--- DATA ENTRIES ---

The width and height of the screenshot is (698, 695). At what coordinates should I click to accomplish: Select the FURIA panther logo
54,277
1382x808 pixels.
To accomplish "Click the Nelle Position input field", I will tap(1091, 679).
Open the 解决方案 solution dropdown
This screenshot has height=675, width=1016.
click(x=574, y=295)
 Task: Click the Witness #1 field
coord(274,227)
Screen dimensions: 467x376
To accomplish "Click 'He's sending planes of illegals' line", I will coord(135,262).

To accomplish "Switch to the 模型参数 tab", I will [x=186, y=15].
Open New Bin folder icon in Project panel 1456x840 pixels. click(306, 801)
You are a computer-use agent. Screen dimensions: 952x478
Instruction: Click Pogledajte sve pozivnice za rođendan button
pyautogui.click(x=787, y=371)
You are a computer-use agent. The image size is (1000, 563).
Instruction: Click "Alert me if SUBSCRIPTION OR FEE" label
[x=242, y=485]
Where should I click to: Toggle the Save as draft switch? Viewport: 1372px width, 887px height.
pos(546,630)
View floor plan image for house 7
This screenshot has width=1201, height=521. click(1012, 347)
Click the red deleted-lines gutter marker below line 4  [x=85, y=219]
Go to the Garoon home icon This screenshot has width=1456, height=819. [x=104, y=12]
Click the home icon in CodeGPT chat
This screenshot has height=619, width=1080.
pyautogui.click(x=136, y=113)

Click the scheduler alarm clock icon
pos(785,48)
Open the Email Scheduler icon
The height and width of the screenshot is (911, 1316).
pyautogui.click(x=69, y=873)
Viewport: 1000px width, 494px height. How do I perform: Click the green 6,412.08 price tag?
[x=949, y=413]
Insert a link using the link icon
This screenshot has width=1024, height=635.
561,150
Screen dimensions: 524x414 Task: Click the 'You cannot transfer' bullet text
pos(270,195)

---

Can you convert these lines into a JSON list of strings, one string per line, with blank lines left out?

■ TASK RESULT
[
  "The width and height of the screenshot is (698, 695). At what coordinates should I click to accomplish: Select the FURIA panther logo",
  "54,277",
  "1382x808 pixels.",
  "To accomplish \"Click the Nelle Position input field\", I will tap(1091, 679).",
  "Open the 解决方案 solution dropdown",
  "This screenshot has height=675, width=1016.",
  "click(x=574, y=295)",
  " Task: Click the Witness #1 field",
  "coord(274,227)",
  "Screen dimensions: 467x376",
  "To accomplish \"Click 'He's sending planes of illegals' line\", I will coord(135,262).",
  "To accomplish \"Switch to the 模型参数 tab\", I will [x=186, y=15].",
  "Open New Bin folder icon in Project panel 1456x840 pixels. click(306, 801)",
  "You are a computer-use agent. Screen dimensions: 952x478",
  "Instruction: Click Pogledajte sve pozivnice za rođendan button",
  "pyautogui.click(x=787, y=371)",
  "You are a computer-use agent. The image size is (1000, 563).",
  "Instruction: Click \"Alert me if SUBSCRIPTION OR FEE\" label",
  "[x=242, y=485]",
  "Where should I click to: Toggle the Save as draft switch? Viewport: 1372px width, 887px height.",
  "pos(546,630)",
  "View floor plan image for house 7",
  "This screenshot has width=1201, height=521. click(1012, 347)",
  "Click the red deleted-lines gutter marker below line 4  [x=85, y=219]",
  "Go to the Garoon home icon This screenshot has width=1456, height=819. [x=104, y=12]",
  "Click the home icon in CodeGPT chat",
  "This screenshot has height=619, width=1080.",
  "pyautogui.click(x=136, y=113)",
  "Click the scheduler alarm clock icon",
  "pos(785,48)",
  "Open the Email Scheduler icon",
  "The height and width of the screenshot is (911, 1316).",
  "pyautogui.click(x=69, y=873)",
  "Viewport: 1000px width, 494px height. How do I perform: Click the green 6,412.08 price tag?",
  "[x=949, y=413]",
  "Insert a link using the link icon",
  "This screenshot has width=1024, height=635.",
  "561,150",
  "Screen dimensions: 524x414 Task: Click the 'You cannot transfer' bullet text",
  "pos(270,195)"
]